The beginning of the book starts innocuously enough: a gallery showing for an artist whose work is being showcased posthumously by his son, Perry. It’s here we get our first glimpse of Vin, his bizarre sense of humor, his strange and compelling thought processes. This is the moment, the crux of the book, where Perry decides to take or leave Vin’s offer of a fantastic, sex-filled weekend of self-discovery.  But wait, isn’t the crux of the book when Perry decides whether or not to get on the ferry with Vin? Except, perhaps, the crux is when Perry returns to Vin’s side after walking off in a rage over the remains of the cake. (Don’t know what I mean? You’ll have to read it, because I’d sound like an idiot trying to explain.)

What would you risk to find a lost king? And what if he doesn’t remember you?

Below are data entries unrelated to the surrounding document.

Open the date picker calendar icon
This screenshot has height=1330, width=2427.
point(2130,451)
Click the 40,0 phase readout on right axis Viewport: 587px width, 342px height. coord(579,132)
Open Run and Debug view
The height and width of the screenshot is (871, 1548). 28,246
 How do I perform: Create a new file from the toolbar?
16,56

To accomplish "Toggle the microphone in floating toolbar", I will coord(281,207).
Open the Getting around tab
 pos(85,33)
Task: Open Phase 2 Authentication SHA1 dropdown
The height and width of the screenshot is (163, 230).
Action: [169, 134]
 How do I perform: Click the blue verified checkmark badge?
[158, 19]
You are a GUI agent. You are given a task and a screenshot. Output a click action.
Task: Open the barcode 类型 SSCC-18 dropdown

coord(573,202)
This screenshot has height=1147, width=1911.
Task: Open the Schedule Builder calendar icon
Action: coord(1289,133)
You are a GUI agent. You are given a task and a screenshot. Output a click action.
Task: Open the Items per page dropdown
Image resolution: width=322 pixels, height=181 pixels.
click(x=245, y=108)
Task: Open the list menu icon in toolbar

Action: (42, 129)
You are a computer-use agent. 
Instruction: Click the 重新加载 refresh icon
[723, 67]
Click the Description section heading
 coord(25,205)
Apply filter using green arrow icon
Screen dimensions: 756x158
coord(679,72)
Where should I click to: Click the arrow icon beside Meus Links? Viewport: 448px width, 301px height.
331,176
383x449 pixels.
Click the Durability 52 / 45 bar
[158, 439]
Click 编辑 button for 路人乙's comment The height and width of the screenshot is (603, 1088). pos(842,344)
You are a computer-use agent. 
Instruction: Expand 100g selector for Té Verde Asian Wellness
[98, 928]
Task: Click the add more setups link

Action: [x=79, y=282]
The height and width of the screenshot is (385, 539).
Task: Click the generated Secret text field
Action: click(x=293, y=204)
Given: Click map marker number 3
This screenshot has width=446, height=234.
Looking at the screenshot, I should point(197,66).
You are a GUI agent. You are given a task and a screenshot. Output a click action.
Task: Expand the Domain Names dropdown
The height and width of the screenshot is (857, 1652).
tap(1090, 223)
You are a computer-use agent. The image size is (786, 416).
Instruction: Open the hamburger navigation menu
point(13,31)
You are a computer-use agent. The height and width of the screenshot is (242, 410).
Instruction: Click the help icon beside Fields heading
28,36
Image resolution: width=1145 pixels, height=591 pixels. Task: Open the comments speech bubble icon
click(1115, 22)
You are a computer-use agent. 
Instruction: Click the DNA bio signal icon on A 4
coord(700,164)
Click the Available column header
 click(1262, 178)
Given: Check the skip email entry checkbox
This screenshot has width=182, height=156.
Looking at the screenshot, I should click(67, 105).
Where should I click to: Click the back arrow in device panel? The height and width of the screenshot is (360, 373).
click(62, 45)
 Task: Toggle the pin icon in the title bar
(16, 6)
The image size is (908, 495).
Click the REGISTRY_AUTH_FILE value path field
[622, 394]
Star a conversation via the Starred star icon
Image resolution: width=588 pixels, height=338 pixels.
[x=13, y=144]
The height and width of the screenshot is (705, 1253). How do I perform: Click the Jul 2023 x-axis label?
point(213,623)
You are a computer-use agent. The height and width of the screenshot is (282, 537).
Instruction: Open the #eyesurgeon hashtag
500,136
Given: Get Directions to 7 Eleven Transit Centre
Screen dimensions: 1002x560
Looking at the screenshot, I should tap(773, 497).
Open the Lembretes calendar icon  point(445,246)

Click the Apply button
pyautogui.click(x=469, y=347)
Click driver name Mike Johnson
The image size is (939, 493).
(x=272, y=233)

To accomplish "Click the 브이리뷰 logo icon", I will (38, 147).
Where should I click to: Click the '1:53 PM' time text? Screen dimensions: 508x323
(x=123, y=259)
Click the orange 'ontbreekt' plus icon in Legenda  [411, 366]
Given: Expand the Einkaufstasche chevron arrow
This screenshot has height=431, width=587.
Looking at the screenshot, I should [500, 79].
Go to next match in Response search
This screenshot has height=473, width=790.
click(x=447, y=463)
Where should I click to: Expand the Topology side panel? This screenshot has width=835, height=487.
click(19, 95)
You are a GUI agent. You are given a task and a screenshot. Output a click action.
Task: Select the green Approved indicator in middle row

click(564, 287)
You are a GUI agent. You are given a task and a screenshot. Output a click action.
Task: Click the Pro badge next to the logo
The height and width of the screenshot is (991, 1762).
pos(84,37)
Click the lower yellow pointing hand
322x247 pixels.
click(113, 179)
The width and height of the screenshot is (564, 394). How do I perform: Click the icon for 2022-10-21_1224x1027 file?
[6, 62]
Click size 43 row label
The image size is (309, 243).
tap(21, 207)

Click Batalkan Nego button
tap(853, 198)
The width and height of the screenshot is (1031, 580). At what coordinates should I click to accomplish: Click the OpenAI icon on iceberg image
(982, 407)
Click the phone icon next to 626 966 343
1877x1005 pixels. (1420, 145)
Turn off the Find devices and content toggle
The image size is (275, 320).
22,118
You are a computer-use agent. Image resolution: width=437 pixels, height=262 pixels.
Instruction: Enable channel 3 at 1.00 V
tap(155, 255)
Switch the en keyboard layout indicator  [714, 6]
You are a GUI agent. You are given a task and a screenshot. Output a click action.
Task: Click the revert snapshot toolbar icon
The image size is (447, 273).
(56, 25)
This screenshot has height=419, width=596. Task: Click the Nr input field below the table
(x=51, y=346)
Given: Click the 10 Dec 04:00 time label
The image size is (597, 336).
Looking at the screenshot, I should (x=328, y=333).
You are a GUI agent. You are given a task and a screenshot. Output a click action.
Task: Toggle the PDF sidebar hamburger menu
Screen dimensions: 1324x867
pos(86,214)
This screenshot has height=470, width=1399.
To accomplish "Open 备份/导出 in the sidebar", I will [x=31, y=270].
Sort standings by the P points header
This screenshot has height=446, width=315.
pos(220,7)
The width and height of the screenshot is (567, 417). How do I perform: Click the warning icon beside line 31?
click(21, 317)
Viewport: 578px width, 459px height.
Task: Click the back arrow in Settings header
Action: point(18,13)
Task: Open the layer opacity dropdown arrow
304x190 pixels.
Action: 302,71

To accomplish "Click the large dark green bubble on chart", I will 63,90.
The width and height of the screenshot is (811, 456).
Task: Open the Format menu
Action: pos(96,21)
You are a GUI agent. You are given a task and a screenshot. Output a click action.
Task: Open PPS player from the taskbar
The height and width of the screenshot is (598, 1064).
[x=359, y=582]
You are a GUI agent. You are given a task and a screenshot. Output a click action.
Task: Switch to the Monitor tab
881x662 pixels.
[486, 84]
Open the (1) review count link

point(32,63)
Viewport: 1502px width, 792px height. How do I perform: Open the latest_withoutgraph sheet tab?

And so it begins… Vin asks Perry to take just one more step, and another, and c’mon, it’s only one more step and you’ve come this far… resulting in the most incredible, embarrassing, sexy, rage-inducing, confidence-boosting, uplifting weekend of Perry’s life. First, it’s a simple trip to Alcatraz. Then it’s not so simple. Then, it’s terrifying. Then it’s exhilarating. Then, it’s simple again, with the promise of breakfast. Oh, but breakfast with Vin couldn’t ever be simple…

All the while, Vin spins a story about the Lost Kings and the Found Kings and what happens when a Lost King becomes found: The joy. The celebration. The complete profundity. It’s staggering. I cannot even try to describe the story of the Lost and Founds.

At first, I wasn’t sure about Vin. I thought he was a little strange, a lot pushy, and I couldn’t fathom what he was up to. I don’t typically like books where I’m on edge, not quite understanding and being expected to trust where it’s going. It’s unsettling. I was uncomfortable. I didn’t like the danger Perry felt he was in. I didn’t appreciate the embarrassment I felt on Perry’s behalf. Walk like a bear in a crowded street? What purpose does that serve? There was a mention of famous ducks, and I lost any hope I had a clue what this book was about.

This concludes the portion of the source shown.